Während seines Vortrags erheiterte der heilige Vater sein Publikum mit einem kleinen Joke: Nein, er werde ihnen keine lange Liste mit all den Versuchungen aufzählen, vor denen sie auf der Hut sein müsste, „so wie die 15 Punkte, die ich der römischen Kurie vorgehalten habe.“ Man erinnert sich - das war die Rede, in der er seinen Angestellten und Untergebenen unter anderem eine Neigung zu „Spirituellem Alzheimer“ vorgeworfen hatte. Doch auch diesmal sparte er nicht mit den sattsam bekannten Vorwürfen von Gnostizismus bis Pelagianismus. Der ganze Katalog ist inzwischen unter dem Titel The Pope Francis Little Book of Insults zusammengestellt worden - es umfasst 120 Stichwörter.

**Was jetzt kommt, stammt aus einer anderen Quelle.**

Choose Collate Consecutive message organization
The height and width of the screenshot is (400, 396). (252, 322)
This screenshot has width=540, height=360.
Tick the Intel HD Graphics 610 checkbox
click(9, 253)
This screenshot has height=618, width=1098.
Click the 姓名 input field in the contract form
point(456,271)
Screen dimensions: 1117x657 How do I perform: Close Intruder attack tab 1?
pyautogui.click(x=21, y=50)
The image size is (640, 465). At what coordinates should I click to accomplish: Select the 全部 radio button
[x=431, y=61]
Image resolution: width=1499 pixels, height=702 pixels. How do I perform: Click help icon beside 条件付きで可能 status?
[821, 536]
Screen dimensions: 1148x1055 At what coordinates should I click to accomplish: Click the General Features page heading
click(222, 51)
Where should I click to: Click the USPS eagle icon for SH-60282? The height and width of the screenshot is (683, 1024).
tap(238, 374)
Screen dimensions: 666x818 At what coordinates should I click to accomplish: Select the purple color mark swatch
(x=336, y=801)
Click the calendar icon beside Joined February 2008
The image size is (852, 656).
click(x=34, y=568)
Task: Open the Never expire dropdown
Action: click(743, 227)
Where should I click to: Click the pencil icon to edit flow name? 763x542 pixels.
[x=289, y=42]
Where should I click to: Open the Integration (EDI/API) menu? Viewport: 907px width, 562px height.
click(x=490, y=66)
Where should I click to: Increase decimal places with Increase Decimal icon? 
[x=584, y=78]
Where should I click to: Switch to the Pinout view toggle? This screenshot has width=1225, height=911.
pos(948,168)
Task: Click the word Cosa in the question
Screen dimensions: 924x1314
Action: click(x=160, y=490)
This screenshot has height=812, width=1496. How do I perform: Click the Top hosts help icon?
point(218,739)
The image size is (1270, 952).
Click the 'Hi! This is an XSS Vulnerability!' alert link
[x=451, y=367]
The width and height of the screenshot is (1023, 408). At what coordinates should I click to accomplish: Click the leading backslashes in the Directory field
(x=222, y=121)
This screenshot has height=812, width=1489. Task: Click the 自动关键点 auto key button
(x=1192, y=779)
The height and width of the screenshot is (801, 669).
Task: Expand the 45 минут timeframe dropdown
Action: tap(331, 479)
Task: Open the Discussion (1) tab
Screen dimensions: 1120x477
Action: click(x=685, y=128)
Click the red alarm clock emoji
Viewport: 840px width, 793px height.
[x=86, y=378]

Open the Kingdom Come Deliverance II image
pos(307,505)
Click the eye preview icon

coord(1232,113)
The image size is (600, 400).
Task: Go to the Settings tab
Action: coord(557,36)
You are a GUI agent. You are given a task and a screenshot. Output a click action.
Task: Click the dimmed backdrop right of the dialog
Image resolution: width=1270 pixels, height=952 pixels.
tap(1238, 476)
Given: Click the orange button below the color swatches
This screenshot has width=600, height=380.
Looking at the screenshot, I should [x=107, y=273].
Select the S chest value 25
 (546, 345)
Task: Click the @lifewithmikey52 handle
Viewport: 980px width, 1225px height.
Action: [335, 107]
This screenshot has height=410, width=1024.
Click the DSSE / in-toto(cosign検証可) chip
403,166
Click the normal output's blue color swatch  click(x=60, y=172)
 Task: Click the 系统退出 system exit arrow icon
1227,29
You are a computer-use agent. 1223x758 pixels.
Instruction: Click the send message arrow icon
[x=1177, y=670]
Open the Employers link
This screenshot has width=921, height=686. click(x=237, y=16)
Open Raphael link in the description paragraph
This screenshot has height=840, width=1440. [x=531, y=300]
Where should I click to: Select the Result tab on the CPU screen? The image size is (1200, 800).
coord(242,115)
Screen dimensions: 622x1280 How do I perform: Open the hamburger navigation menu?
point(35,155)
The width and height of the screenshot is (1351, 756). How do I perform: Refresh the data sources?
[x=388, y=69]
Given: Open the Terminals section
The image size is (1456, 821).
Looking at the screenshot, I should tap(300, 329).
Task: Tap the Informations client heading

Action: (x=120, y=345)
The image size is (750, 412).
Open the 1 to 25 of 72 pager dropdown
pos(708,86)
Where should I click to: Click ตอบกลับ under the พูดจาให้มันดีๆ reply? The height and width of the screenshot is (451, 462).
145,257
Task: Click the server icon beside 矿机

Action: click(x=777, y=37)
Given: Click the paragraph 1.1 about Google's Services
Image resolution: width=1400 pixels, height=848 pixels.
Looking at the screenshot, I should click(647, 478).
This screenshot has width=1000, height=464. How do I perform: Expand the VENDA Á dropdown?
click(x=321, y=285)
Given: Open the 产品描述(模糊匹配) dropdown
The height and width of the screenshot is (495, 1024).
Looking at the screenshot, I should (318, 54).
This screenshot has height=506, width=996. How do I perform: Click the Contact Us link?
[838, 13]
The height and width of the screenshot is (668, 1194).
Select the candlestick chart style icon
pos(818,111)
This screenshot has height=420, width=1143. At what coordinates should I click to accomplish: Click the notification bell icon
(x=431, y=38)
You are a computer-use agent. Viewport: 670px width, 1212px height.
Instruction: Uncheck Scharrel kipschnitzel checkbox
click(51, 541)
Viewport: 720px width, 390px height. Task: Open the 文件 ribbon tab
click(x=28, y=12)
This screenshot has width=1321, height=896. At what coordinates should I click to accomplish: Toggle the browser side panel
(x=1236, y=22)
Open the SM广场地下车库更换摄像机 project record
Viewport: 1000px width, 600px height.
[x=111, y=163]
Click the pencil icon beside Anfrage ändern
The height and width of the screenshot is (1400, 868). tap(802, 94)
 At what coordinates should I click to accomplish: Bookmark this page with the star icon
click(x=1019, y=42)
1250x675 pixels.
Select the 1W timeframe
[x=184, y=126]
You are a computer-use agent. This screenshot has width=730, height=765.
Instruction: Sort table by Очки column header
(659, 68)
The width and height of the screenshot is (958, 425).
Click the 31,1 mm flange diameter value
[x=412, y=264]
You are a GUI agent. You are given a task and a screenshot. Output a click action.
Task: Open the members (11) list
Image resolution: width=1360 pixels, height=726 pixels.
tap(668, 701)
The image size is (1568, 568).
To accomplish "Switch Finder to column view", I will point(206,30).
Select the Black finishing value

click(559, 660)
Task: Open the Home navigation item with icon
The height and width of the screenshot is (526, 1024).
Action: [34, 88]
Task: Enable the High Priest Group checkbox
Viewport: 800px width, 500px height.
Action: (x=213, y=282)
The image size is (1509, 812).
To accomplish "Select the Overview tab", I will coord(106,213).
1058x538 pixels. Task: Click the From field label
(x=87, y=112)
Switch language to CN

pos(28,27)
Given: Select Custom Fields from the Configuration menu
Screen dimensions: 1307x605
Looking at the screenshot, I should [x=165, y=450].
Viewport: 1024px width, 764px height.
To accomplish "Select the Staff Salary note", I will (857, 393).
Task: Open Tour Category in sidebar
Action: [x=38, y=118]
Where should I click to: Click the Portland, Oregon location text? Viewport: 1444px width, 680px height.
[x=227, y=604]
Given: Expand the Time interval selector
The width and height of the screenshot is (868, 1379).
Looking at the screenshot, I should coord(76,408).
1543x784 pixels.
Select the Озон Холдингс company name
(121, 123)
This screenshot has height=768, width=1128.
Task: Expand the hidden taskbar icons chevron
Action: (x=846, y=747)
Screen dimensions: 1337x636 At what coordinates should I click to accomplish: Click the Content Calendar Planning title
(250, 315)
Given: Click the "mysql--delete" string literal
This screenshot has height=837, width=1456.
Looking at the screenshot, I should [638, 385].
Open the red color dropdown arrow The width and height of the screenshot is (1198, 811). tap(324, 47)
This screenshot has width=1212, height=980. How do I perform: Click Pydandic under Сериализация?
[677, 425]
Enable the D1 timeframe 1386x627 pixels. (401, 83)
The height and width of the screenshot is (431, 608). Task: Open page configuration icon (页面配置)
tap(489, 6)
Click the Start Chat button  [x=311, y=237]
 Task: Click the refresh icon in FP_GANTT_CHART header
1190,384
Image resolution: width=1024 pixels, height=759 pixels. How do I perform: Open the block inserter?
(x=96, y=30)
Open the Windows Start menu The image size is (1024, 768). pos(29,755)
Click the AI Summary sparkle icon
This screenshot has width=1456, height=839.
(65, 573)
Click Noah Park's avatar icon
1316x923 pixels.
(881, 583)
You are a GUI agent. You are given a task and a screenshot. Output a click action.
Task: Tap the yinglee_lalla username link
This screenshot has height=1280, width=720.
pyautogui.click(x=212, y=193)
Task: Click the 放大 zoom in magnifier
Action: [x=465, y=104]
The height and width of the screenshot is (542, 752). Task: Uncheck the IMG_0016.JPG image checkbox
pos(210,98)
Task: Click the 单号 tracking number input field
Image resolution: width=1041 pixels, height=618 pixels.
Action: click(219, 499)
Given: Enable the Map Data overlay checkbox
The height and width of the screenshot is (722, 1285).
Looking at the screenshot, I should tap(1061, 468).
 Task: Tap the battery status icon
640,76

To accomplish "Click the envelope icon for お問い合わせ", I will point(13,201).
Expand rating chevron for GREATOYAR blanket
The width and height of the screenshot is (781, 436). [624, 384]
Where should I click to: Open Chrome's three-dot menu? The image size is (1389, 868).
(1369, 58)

Soweit die Rede heute bereits kommentiert wird - hier eine erste ausführlichere Zusammenfassung - , dürfte sie die negative Wirkung der Weihnachtsrede von 2014 mit besagten 15 Punkten noch in den Schatten stellen. Fr. Hunwicke ist irritiert über den antiintellektuellen Unterton, den er darin wahrgenommen hat; Mathew Karmel fragt sich auf OnePeterFive wegen Franziskus' anscheinen bei Luther entlehnten Verständnis von Pelagianismus': „Ist der Papst Protestant?“

Der britische katholische Publizist Damian Thompson hat bereits am 7. November  im konservativen Spectator einen überaus scharfen Beitrag veröffentlicht: Pope vs church - the anatomy of a Catholic civil war. Sollte er mit seiner Einschätzung am Ende recht behalten?